**Brief**
Format the records below as a numbered list, leaving out the blank lines.

**Supplied material**
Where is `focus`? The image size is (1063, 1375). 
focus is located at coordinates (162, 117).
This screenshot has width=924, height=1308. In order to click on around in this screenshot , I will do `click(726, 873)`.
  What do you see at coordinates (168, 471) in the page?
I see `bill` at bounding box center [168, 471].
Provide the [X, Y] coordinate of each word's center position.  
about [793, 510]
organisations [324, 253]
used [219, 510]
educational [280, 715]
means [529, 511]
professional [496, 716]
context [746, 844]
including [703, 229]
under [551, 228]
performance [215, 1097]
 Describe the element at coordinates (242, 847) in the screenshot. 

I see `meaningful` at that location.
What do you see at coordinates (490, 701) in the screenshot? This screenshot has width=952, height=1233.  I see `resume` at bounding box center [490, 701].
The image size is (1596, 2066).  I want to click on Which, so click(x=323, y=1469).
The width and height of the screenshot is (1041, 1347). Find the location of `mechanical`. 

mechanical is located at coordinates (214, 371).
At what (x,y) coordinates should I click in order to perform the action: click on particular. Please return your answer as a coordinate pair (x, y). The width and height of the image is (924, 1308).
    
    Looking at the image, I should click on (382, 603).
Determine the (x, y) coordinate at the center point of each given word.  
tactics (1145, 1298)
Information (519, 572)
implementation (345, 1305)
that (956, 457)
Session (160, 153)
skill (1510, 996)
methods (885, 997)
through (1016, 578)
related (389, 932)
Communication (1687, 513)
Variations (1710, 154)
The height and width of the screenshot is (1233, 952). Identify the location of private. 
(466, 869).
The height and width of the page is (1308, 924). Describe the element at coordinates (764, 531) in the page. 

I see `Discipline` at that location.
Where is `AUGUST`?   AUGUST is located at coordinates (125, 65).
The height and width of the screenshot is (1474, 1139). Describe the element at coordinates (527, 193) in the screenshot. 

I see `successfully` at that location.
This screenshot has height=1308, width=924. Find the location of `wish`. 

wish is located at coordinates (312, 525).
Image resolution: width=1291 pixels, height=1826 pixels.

**Complete response**
1. Where is `focus`? The image size is (1063, 1375). 
2. focus is located at coordinates (162, 117).
3. This screenshot has width=924, height=1308. In order to click on around in this screenshot , I will do `click(726, 873)`.
4.   What do you see at coordinates (168, 471) in the page?
5. I see `bill` at bounding box center [168, 471].
6. Provide the [X, Y] coordinate of each word's center position.  
7. about [793, 510]
8. organisations [324, 253]
9. used [219, 510]
10. educational [280, 715]
11. means [529, 511]
12. professional [496, 716]
13. context [746, 844]
14. including [703, 229]
15. under [551, 228]
16. performance [215, 1097]
17.  Describe the element at coordinates (242, 847) in the screenshot. 
18. I see `meaningful` at that location.
19. What do you see at coordinates (490, 701) in the screenshot? This screenshot has width=952, height=1233.  I see `resume` at bounding box center [490, 701].
20. The image size is (1596, 2066).  I want to click on Which, so click(x=323, y=1469).
21. The width and height of the screenshot is (1041, 1347). Find the location of `mechanical`. 
22. mechanical is located at coordinates (214, 371).
23. At what (x,y) coordinates should I click in order to perform the action: click on particular. Please return your answer as a coordinate pair (x, y). The width and height of the image is (924, 1308).
24.     Looking at the image, I should click on (382, 603).
25. Determine the (x, y) coordinate at the center point of each given word.  
26. tactics (1145, 1298)
27. Information (519, 572)
28. implementation (345, 1305)
29. that (956, 457)
30. Session (160, 153)
31. skill (1510, 996)
32. methods (885, 997)
33. through (1016, 578)
34. related (389, 932)
35. Communication (1687, 513)
36. Variations (1710, 154)
37. The height and width of the screenshot is (1233, 952). Identify the location of private. 
38. (466, 869).
39. The height and width of the page is (1308, 924). Describe the element at coordinates (764, 531) in the page. 
40. I see `Discipline` at that location.
41. Where is `AUGUST`?   AUGUST is located at coordinates (125, 65).
42. The height and width of the screenshot is (1474, 1139). Describe the element at coordinates (527, 193) in the screenshot. 
43. I see `successfully` at that location.
44. This screenshot has height=1308, width=924. Find the location of `wish`. 
45. wish is located at coordinates (312, 525).
46. Image resolution: width=1291 pixels, height=1826 pixels.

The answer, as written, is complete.